Wussten Sie, dass Inklusion von Menschen mit Beeinträchtigung am Arbeitsplatz nicht nur ein Recht dieser Menschen ist, sondern auch eine Pflicht für Unternehmen? Hand aufs Herz – wie steht es denn in Ihrem Unternehmen in Sachen Inklusion? Ein schwieriges Thema? Oder haben Sie darin schon etwas mehr Erfahrung? In diesem Blogartikel wollen wir darüber sprechen, was Inklusion bedeutet, auf welchen rechtlichen Grundlagen sie in Südtirol/Italien basiert, wo Inklusion beginnt und wie Sie Inklusion am Arbeitsplatz ganz konkret gestalten können, damit sie gelingt.
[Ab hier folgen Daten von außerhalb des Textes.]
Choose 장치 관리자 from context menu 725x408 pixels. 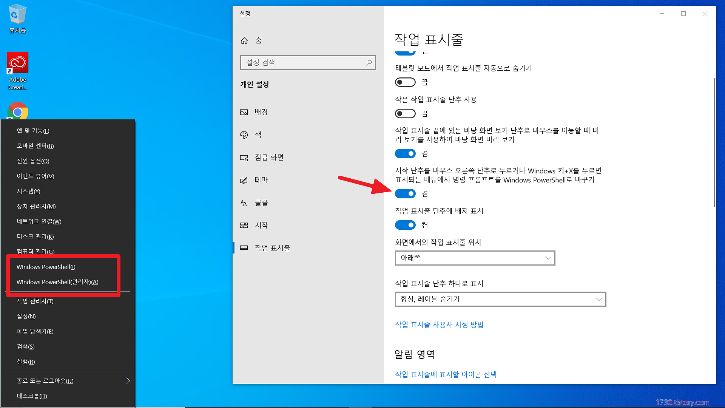pos(36,206)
1️⃣ Inklusion – eine gesamtgesellschaftliche Definition

Der Begriff Inklusion leitet sich aus dem Lateinischen „includere“ ab und bedeutet einschließen. Damit ist gemeint, dass jeder Mensch, unabhängig von seiner Herkunft, seines Aussehens, Alters oder seiner Beeinträchtigung, nicht nur aktiv an allen Bereichen des Lebens teilnehmen, sondern auch gleichberechtigt mitmachen darf.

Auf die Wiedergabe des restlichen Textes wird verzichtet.